Motorized spiral enteroscopy — A motorized version of the spiral endoscopy system has been developed, and it consists of a 168 cm long flexible endoscope with 3.2 mm accessory channel and a separate irrigation channel [65-67]. The system incorporates an electric motor to rotate the spiral tube. Tissue resistance is continuously measured to reduce the risk of bowel damage when pleating the small bowel onto the enteroscope.
Studies have suggested that motorized spiral enteroscopy often achieves complete examination of the small bowel with good diagnostic yield for detecting small bowel disorders [68-71]. In a trial comparing motorized spiral enteroscopy with single balloon enteroscopy in 110 adults with suspected small bowel disorders, rates of complete small bowel examination were higher in patients who underwent motorized spiral enteroscopy (71 versus 11 percent) [68]. Motorized spiral enteroscopy also resulted in higher yield for diagnosing small bowel disease (80 versus 62 percent) and shorter mean procedure times (58 versus 114 minutes). No major adverse events occurred in either group. These data show promise, but further studies on safety are needed before performing motorized spiral enteroscopy routinely in clinical practice. In addition, its use may be limited by equipment availability and endoscopic expertise.
SUMMARY AND RECOMMENDATIONS
●General principles – Deep small bowel enteroscopy permits visualization and interventional therapy throughout the small bowel. Available options for deep small bowel enteroscopy include double balloon enteroscopy (DBE), single balloon enteroscopy (SBE), balloon catheter-guided endoscopy, spiral enteroscopy, and motorized enteroscopy. (See 'Introduction' above.)
Balloon-assisted enteroscopy (eg, DBE, SBE) can be performed orally or per rectum, whereas spiral enteroscopy can only be performed orally. (See 'Balloon-assisted enteroscopy' above and 'Spiral enteroscopy' above.)

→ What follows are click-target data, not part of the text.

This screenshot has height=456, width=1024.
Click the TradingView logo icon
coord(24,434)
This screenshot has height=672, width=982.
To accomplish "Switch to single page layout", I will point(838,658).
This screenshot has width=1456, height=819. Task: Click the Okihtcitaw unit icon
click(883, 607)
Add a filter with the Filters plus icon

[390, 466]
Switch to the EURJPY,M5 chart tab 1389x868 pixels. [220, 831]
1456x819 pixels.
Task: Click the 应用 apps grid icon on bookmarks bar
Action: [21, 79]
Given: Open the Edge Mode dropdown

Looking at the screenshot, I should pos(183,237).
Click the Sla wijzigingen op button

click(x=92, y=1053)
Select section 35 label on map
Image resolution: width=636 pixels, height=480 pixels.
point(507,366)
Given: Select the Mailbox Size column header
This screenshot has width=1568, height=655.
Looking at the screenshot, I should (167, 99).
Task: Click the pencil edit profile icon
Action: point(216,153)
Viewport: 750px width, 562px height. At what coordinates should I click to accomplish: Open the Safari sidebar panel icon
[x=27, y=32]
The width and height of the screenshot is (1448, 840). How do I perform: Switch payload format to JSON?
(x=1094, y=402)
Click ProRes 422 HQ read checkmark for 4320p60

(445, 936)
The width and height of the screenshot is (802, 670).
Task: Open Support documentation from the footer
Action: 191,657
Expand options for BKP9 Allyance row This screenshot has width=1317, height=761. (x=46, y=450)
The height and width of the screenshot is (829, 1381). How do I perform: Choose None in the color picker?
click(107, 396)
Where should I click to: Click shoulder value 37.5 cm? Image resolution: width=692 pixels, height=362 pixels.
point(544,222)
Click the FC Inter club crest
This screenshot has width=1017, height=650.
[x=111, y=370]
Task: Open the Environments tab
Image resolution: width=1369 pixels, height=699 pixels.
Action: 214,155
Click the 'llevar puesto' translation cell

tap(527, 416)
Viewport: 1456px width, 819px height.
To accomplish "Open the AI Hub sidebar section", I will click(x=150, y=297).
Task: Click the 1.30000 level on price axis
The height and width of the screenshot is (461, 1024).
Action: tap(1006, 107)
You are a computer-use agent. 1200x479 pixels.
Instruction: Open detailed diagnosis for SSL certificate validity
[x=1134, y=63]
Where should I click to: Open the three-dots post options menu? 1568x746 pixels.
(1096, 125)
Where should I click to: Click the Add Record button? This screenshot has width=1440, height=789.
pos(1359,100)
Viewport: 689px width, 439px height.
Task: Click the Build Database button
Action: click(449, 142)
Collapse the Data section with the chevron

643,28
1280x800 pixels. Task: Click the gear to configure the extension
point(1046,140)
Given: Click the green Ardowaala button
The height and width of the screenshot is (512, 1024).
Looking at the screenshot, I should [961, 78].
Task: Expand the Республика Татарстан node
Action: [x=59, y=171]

●Indications – Indications for deep small bowel enteroscopy include (see 'Indications' above):
•Small bowel lesions that were found on video capsule endoscopy or radiographic imaging but are beyond the reach of a standard endoscope (eg, evaluation of suspected small bowel bleeding or Crohn disease).
•Suspected small bowel lesion(s) despite a negative capsule study.
•Suspected impaction of a video capsule proximal to a small bowel stricture.
Therapeutic applications for deep small bowel enteroscopy include the treatment of gastrointestinal bleeding from the small bowel, small bowel polypectomy, and small bowel stricture dilation.
●Adverse events – Deep small bowel enteroscopy is generally well tolerated but has been associated with many of the adverse events seen with other forms of advanced endoscopy. The two most common serious adverse events are perforation and pancreatitis. (See 'Adverse events' above.)